Canada, PhRMA and Others Challenge U.S. Prescription Drug Rules

As we previously reported, in July 2019 the U.S. Department of Health and Human Services (HHS) announced a Safe Importation Action Plan (Action Plan) created with the FDA to allow the importation of certain prescription drugs originally intended for foreign markets, and particularly Canada.  In the fall, the Trump administration announced implementation of the Action Plan (the “Final Rule”, see 85 Fed. Reg. 62,094 (Oct. 1, 2020)).  In response, on November 27, days before the Final Rule was to go into effect, Canadian Health Minister Patty Hadju signed an order to limit bulk exports of prescription drugs if they would create a shortage at home.  Hadju stated that “[c]ompanies will now also be required to provide information to assess existing or potential shortages, when requested, and within 24 hours if there is a serious or imminent health risk.”
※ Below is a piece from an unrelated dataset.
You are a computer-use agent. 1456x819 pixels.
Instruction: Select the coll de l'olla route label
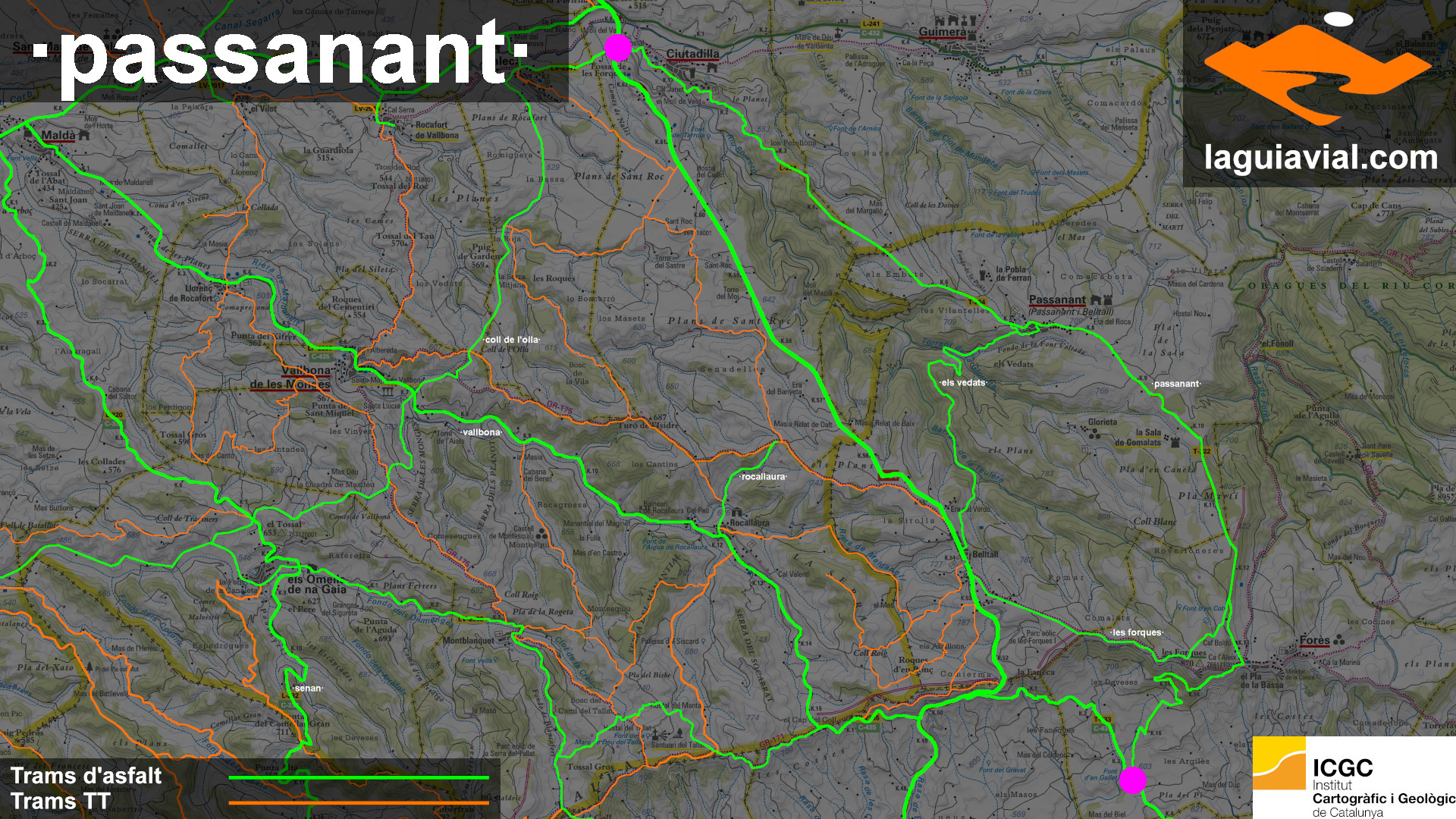point(512,340)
In addition, on November 23, Pharmaceutical Research and Manufacturers of America (PhRMA), the Partnership for Safe Medicines (PSM), and the Council for Affordable Health Coverage (CAHC) (Plaintiffs), filed a complaint for declaratory and injunctive relief against HHS and the FDA.  In the Complaint, Plaintiffs allege that the Final Rule disregards key protections of the Federal Food, Drug, and Cosmetic Act (FDCA) designed to ensure patient safety.  Section 804 of the FDCA authorizes HHS to allow the importation of drugs by pharmacists and wholesalers for commercial distribution and by individual patients.  Section 804 is effective, however, only if the HHS Secretary certifies to Congress “that the implementation of this section will—(A) pose no additional risk to the public’s health and safety; and (B) result in a significant reduction in the cost of covered products to the American consumer”.  See Section 804 of the FDCA, 21 U.S.C. § 384(l)(1).  Plaintiffs allege that the HHS Secretary Alex Azar made no conclusory statements as to safety and cost savings of the Final Rule, and therefore Azar’s certification contradicts Section 804.  Plaintiffs seek that the Court hold unlawful, set aside and permanently enjoin implementation of the certification and Final Rule.
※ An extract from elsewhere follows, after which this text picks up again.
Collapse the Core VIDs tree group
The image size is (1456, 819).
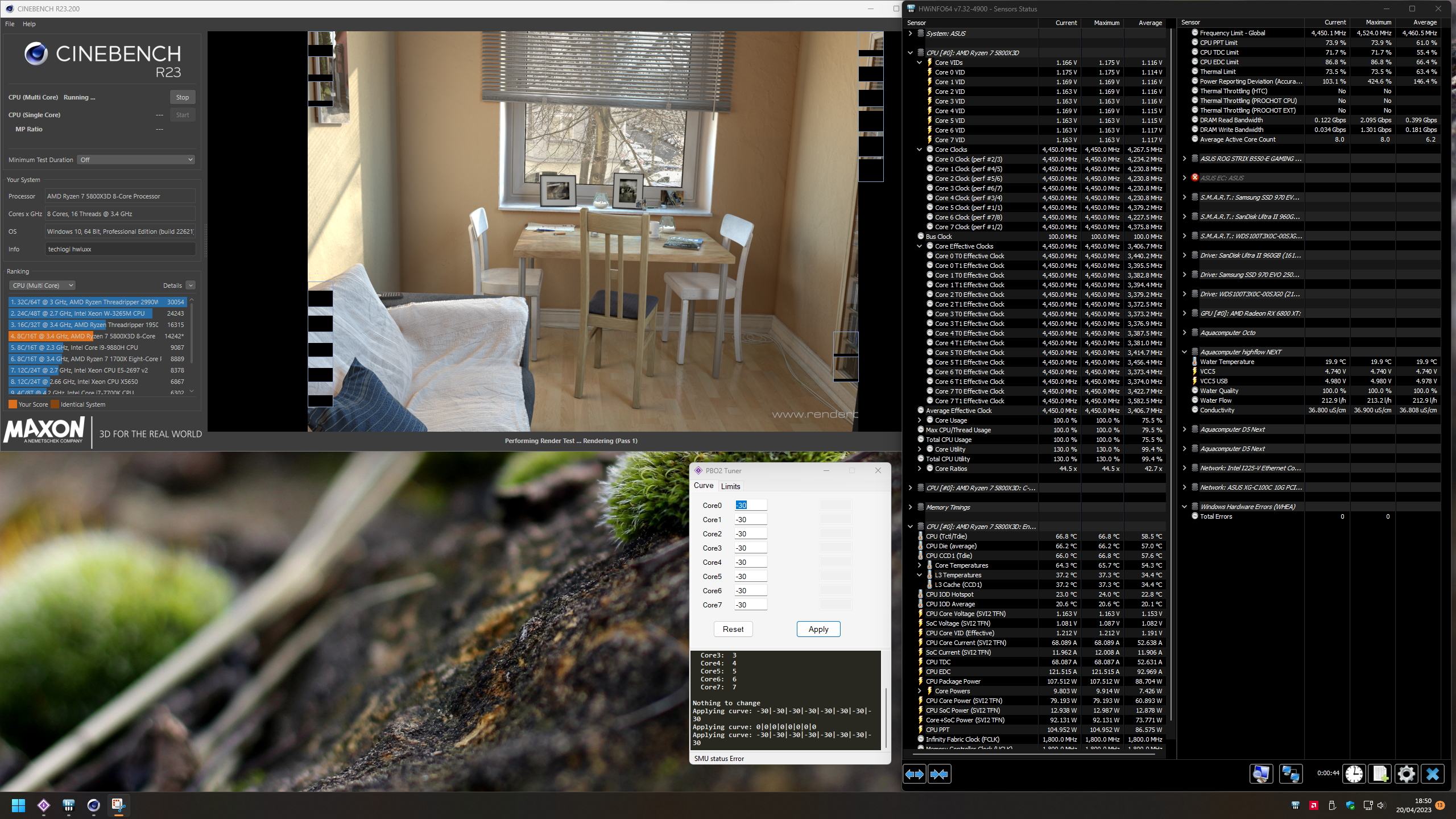click(x=919, y=63)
In addition, on December 4, PhRMA, the Association of Community Cancer Centers, the Global Colon Cancer Association and National Infusion Center Association filed a complaint against the U.S. Department of Health and Human Services, the Centers for Medicare and Medicaid Services and the Center for Medicare and Medicaid Innovation, asserting that the new prescription drug market regulation, known as the Most Favored Nation Rule (MFN Rule), exceeds the statutory authority provided to the Centers for Medicare and Medicaid Services, raises serious constitutional questions and improperly fails to follow required rulemaking procedures.  The MFN Rule links reimbursement for the top 50 physician-administered medicines to the lowest price available in 22 foreign countries in the Organization for Economic Co-operation and Development (OECD).  The Plaintiffs allege that a problem with this approach is that the foreign countries either impose government price setting, have single-payer health care systems, or otherwise make value judgments about quality of life unrelated to the US healthcare system.  PhRMA also states that government price setting is “detrimental to patient access to innovative medicines”.  Plaintiffs seek a preliminary and permanent injunction against the enforcement of the MFN Rule, including a temporary restraining order,  a declaration that the MFN Rule is unconstitutional and invalid, and other appropriate relief.